Altermundo
Arrasando los mares del mundo. Las prácticas.
Pescanova ni es una empresa modelo, ni el modelo de empresa que el mundo precisa. Pescanova es una depredadora, un paradigma de la globalización y una experta de la deslocalización.
Para muchos gallegos y gallegas es una vergüenza y una ofensa que esta trasnacional lleve el nombre de Galicia en su ADN fiscal, pues el fisco parece ser el único que importa aquí. Bien lo dice el director de Veterinarios sin Fronteras refiriéndose a Pescanova: “Muchos son los premios que se otorgan hoy en día, pero, que yo conozca, no existe ninguno especializado en laurear a las empresas y corporaciones que mejor saben sacar rendimiento a los principios neoliberales que rigen en el mundo, a saber: maximizar por encima de todo los beneficios, competir sin límites ni protección, universalización del intercambio comercial y liquidación de las culturas autóctonas.
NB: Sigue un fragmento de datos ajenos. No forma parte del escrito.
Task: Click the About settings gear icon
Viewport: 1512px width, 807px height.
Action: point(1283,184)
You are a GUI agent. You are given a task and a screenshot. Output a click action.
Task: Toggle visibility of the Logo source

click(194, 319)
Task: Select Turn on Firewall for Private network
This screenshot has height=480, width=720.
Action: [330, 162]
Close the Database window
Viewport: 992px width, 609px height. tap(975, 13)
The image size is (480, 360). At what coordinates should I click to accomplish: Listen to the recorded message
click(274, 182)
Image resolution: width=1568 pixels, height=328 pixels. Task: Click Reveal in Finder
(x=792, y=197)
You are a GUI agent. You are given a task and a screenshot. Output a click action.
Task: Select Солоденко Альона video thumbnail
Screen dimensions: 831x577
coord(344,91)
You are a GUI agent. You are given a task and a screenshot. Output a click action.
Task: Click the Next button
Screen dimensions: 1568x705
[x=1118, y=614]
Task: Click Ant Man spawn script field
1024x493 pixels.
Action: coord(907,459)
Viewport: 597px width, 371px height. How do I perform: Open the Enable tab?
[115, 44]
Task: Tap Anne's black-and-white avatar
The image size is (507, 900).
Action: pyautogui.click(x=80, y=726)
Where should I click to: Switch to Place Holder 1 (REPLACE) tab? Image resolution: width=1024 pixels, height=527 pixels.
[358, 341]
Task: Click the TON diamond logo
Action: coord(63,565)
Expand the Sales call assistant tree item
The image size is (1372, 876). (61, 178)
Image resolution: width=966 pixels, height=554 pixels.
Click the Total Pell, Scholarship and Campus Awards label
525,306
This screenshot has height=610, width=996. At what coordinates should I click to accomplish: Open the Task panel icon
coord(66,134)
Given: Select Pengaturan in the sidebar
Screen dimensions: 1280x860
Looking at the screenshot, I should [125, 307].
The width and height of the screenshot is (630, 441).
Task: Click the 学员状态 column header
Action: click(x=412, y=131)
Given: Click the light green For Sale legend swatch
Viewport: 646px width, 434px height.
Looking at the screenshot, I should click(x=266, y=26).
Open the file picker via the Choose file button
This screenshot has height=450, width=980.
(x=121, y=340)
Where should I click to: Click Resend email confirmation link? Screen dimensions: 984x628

Pescanova, con todas las dificultades que supone abrirse camino desde una economía fuera del G8, es decir, fuera de la liga de los galácticos, ha empleado las mejores tácticas para merecerse el premio en cuestión y ponerse a la altura de cracks como Nestlé, Monsanto o Exxon, en un sector tan poco puntero como es la pesca. Doble mérito.”
La multinacional gallega, cuya estrategia es desde hace años la de establecer empresas mixtas en terceros países con regulaciones ambientales, fiscales y laborales muy endebles –o inexistentes–, como Namibia (donde es el primer inversor extranjero), Mozambique, Chile, Honduras o Guatemala (sin mencionar la vergüenza de Portugal), ha contribuido como ninguna otra a destrozar los caladeros del mundo. Esto es lo que denuncia Kiko Ortiz, del Observatorio de la Deuda y la Globalización: “El modelo de empresas mixtas y venta de derechos de pesca (a los que en muchas ocasiones se acude para poder obtener recursos y hacer frente así al pago de la deuda externa), puestas en marcha mayoritariamente en África, saca a la luz problemas de gran envergadura.
En Senegal, por ejemplo, este modelo ha eliminado en 15 años la pesca local, y con ella el principal medio de obtención de proteínas en ésta región de África. Se ha acabado con el equilibrio sociocultural de la región y con el medio de vida de 47.000 pescadores artesanales en Senegal. Y estos son procesos irreversibles que las empresas que los generan no pueden solucionar”. Conviene señalar, que los aproximadamente 5000 o 6000 puestos de trabajo que Pescanova tiene en el mundo, no pueden, por pura lógica, absorber el empleo destruido por estas prácticas, y mucho menos la autonomía y soberanía alimentaria de estas poblaciones.